Data items
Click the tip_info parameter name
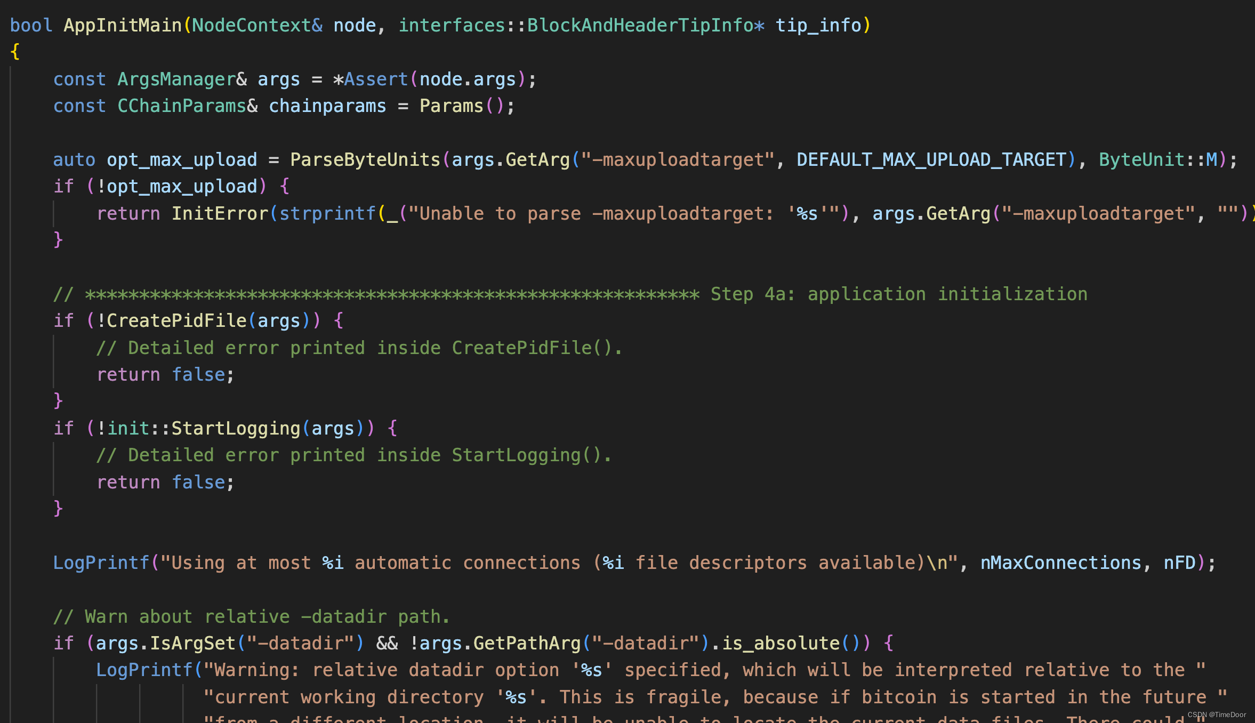[818, 25]
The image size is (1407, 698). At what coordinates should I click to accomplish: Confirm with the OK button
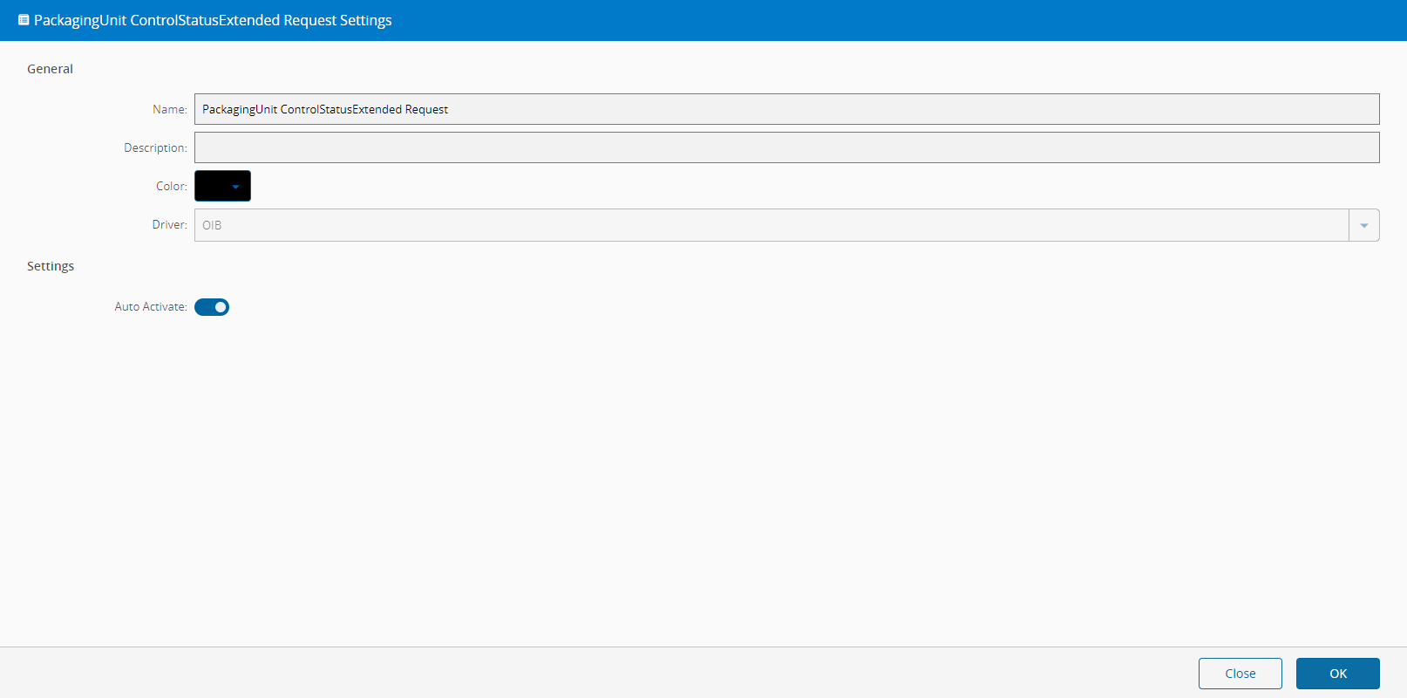[x=1338, y=674]
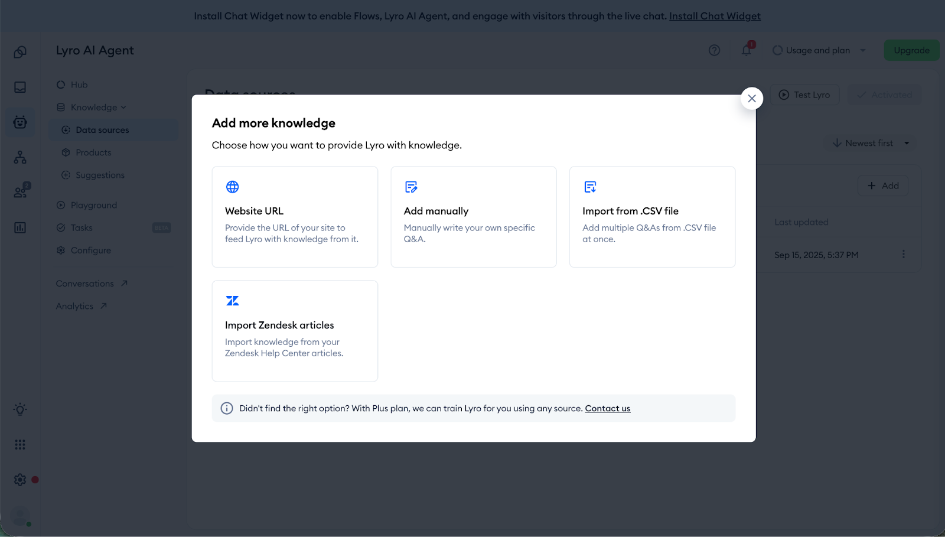Open Settings gear in left rail

pos(20,480)
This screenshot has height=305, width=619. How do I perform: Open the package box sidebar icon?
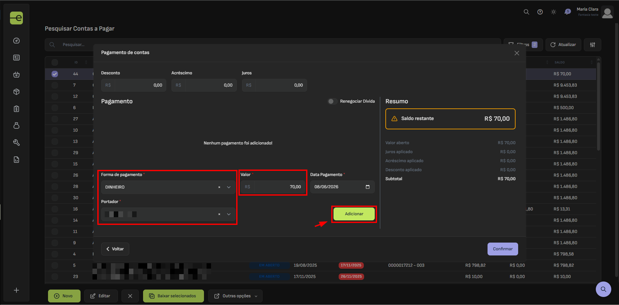(x=16, y=92)
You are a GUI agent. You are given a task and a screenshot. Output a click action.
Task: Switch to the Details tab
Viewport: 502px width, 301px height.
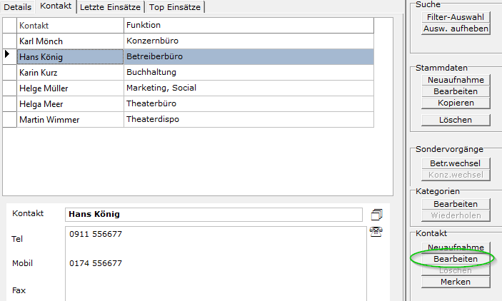click(x=18, y=6)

- EXERCISE AIM -
Copy every line of the data above word for word, omitting the pictures.

- SOLUTION TO THIS TASK -
Click the tip_info parameter name
[818, 25]
The image size is (1407, 698). At what coordinates should I click to accomplish: Confirm with the OK button
[x=1338, y=674]
Open Settings gear in left rail

pos(20,480)
This screenshot has height=305, width=619. How do I perform: Open the package box sidebar icon?
(x=16, y=92)
You are a GUI agent. You are given a task and a screenshot. Output a click action.
Task: Switch to the Details tab
Viewport: 502px width, 301px height.
click(x=18, y=6)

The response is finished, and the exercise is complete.